• [Exercise] Below is a listing; retype exactly the lines between the one containing "The width and height of the screenshot is (1258, 750)." and the one containing "Given: Click Testing", inclusive, minus the pictures.

─── Supplied data

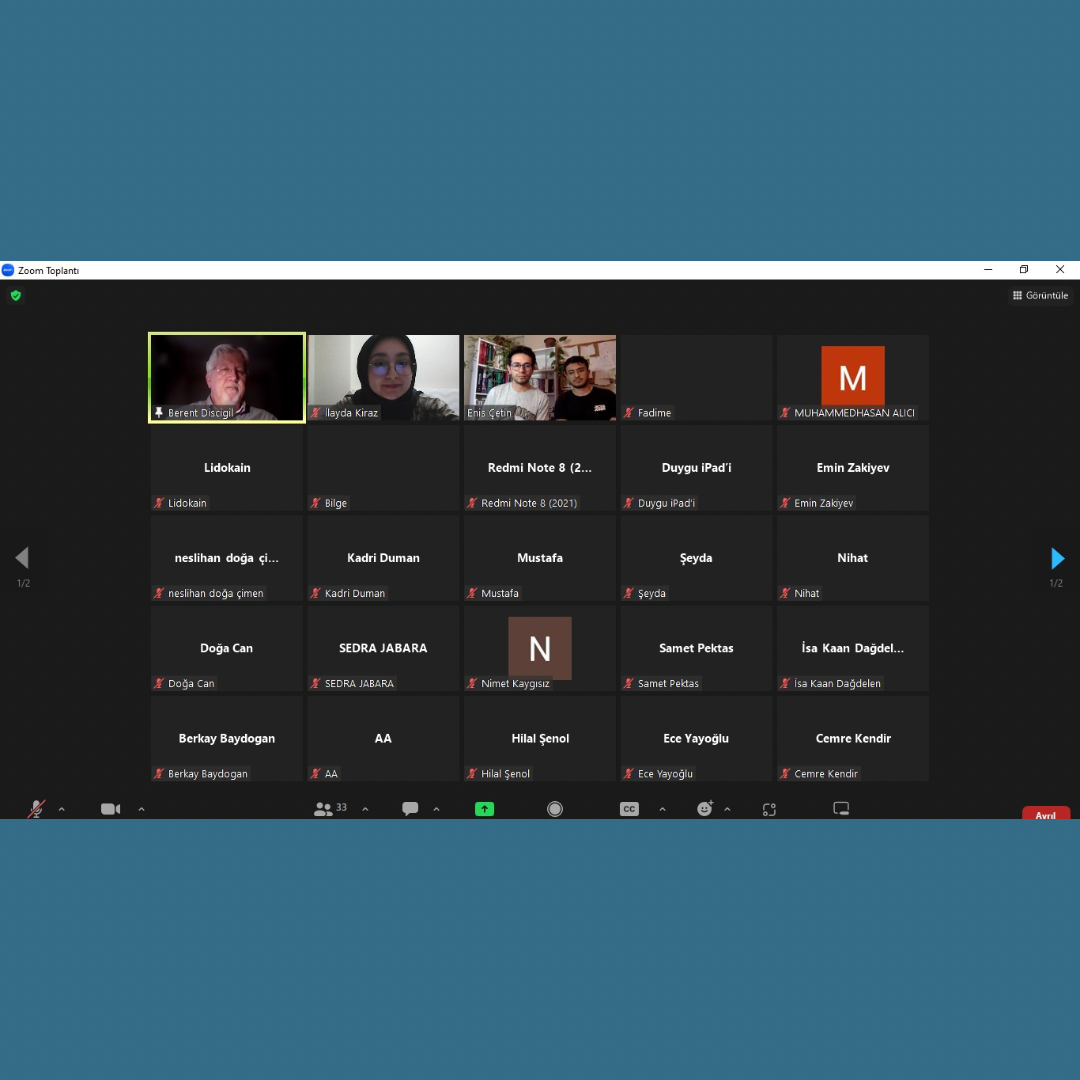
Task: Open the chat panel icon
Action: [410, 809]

──────
─── Supplied data

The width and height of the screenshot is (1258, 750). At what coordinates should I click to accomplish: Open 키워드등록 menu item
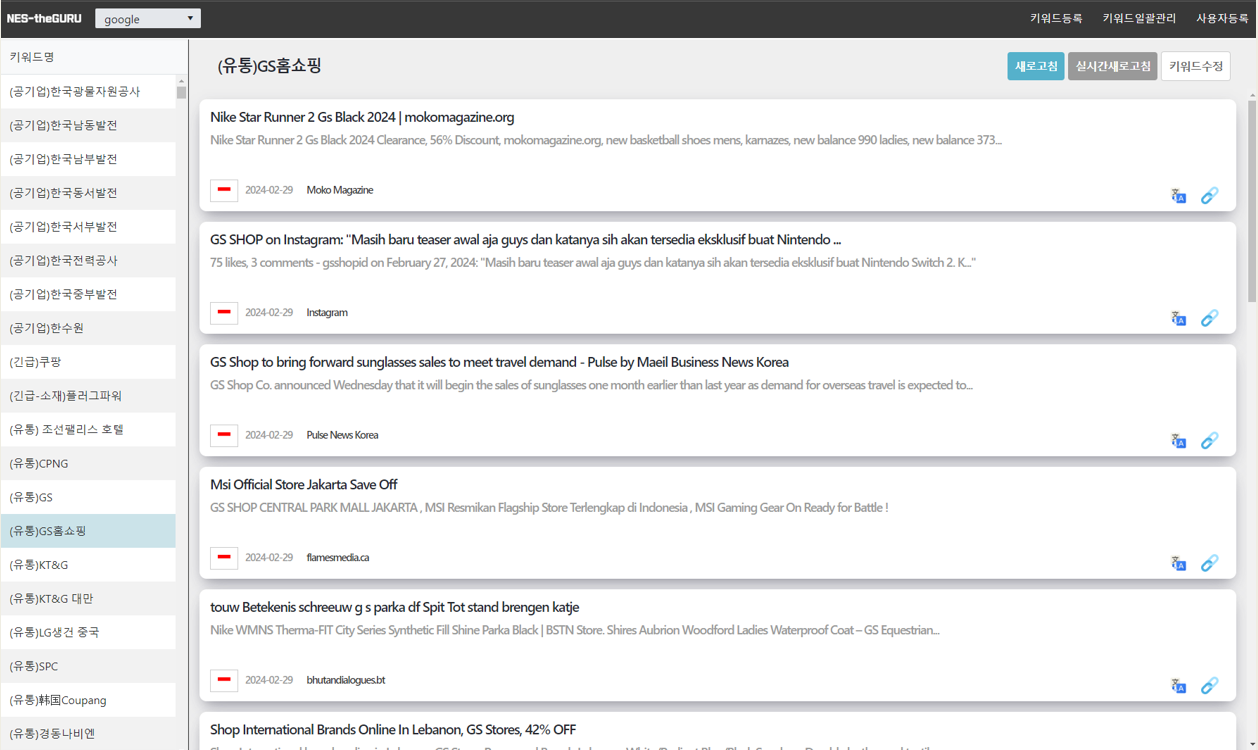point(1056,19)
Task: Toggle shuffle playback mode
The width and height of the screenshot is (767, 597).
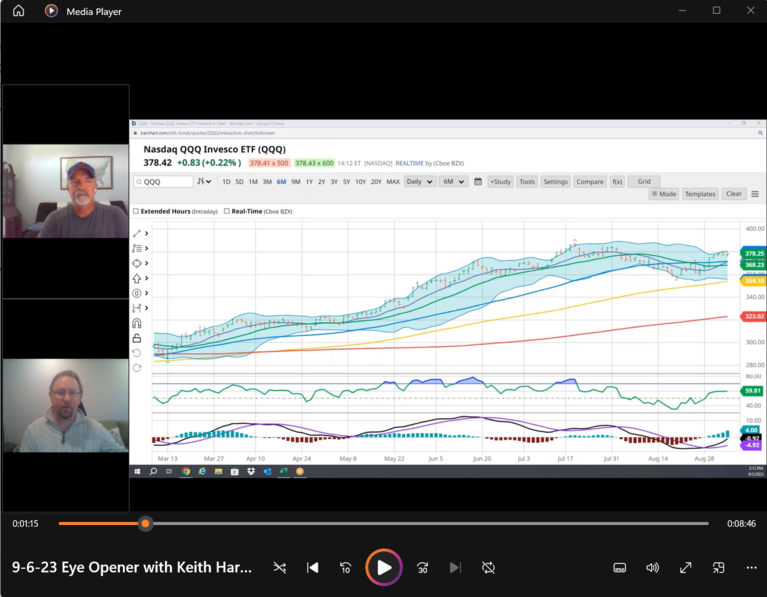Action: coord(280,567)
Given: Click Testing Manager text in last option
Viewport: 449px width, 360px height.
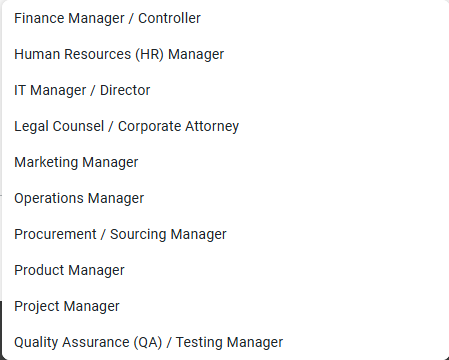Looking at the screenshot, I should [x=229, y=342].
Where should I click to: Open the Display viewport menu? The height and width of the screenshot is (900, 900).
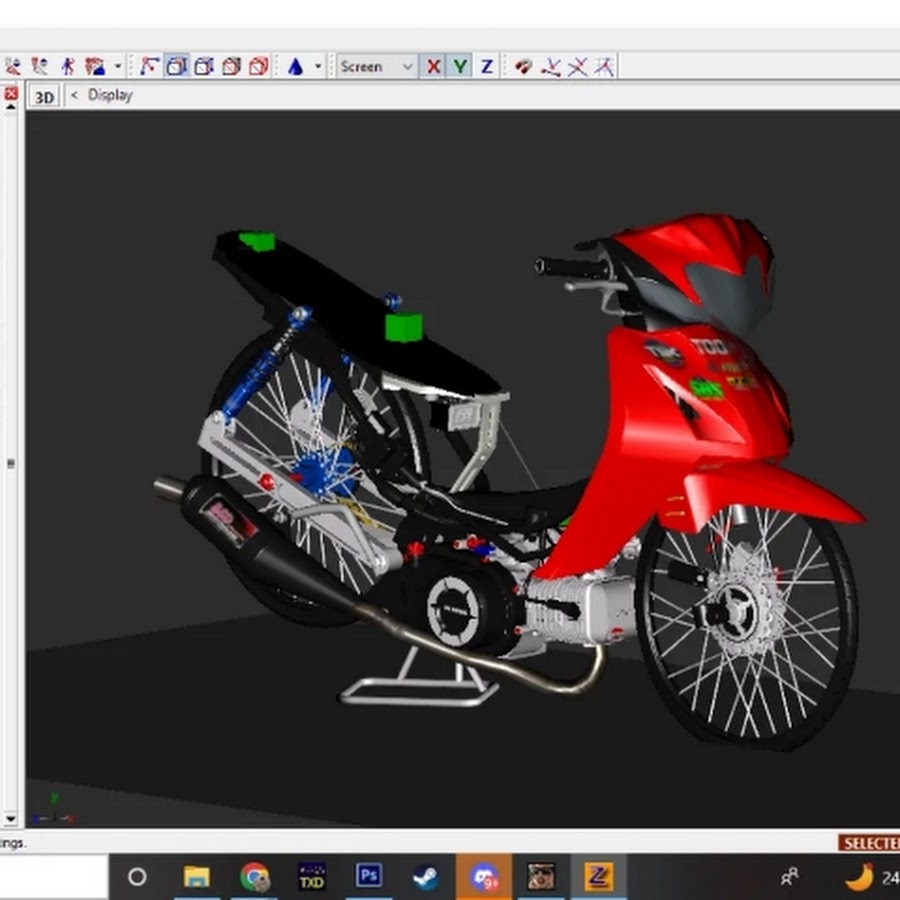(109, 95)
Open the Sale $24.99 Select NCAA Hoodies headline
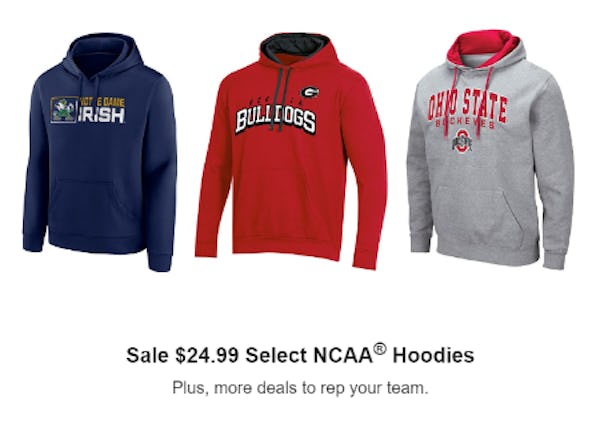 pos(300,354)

──────
─── Supplied data

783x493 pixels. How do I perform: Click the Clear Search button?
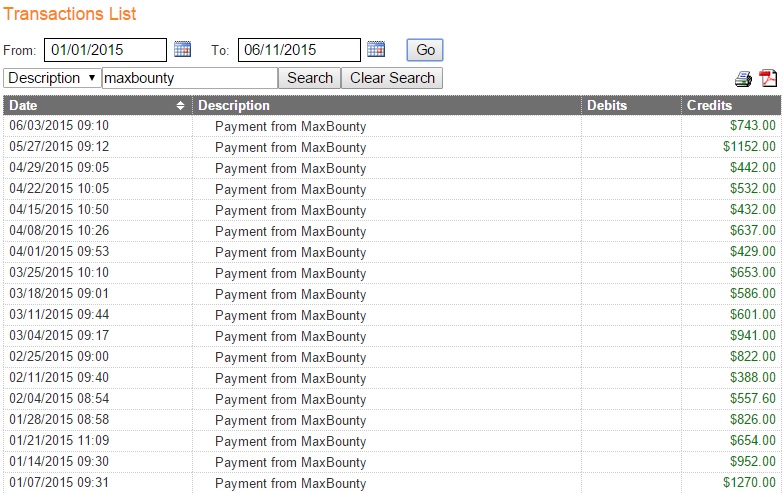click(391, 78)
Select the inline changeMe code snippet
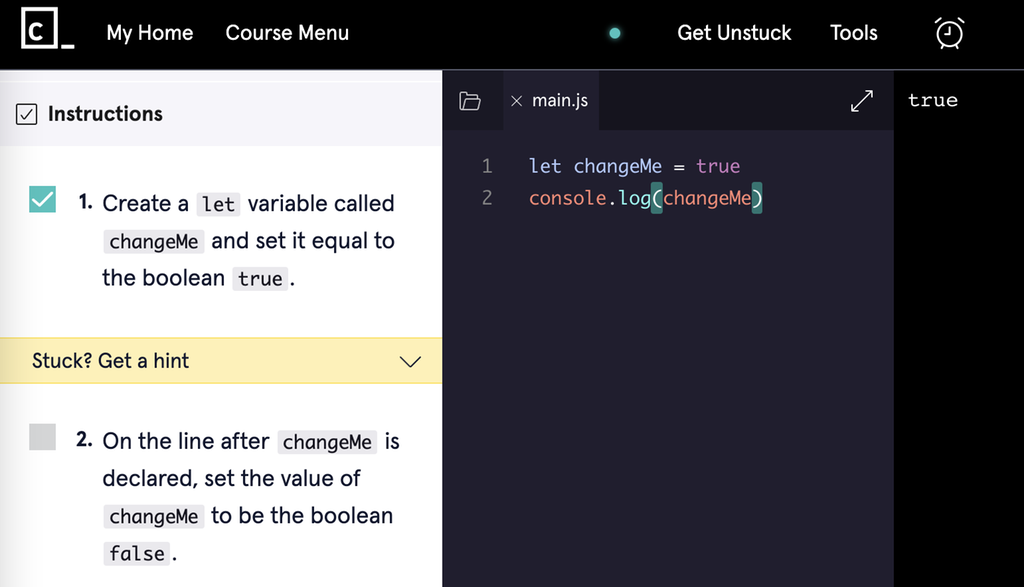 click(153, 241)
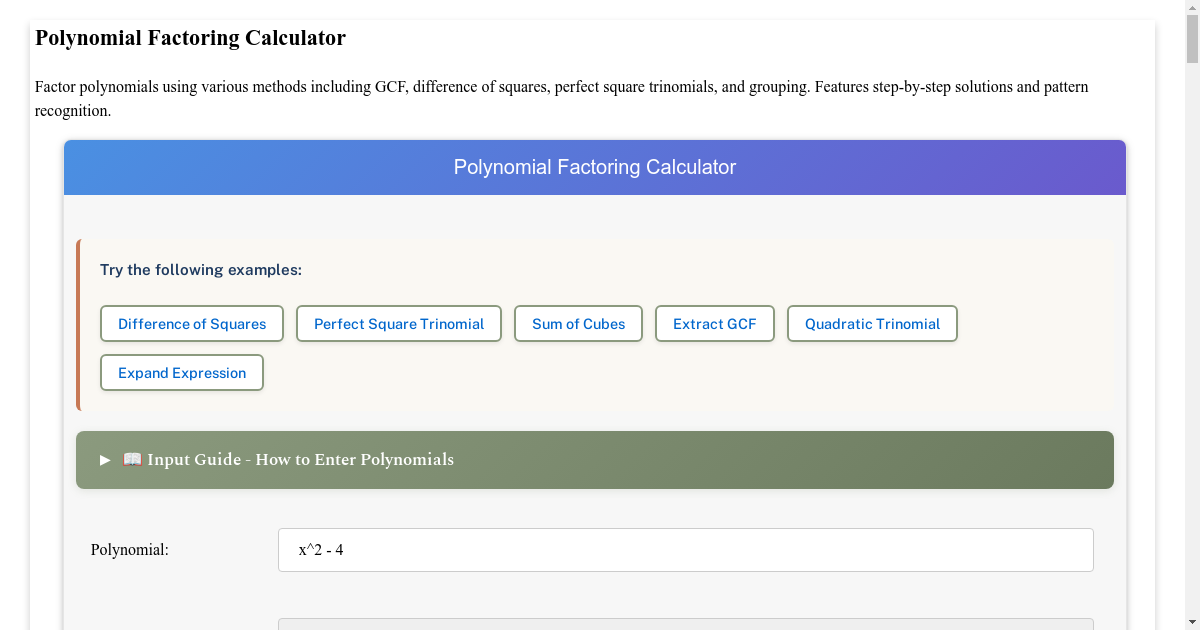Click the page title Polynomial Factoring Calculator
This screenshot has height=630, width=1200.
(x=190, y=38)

──────

• [Written response]
The width and height of the screenshot is (1258, 750). At what coordinates should I click to accomplish: Open 키워드등록 menu item
point(1056,19)
Task: Toggle shuffle playback mode
The width and height of the screenshot is (767, 597).
Action: coord(280,567)
Given: Click Testing Manager text in last option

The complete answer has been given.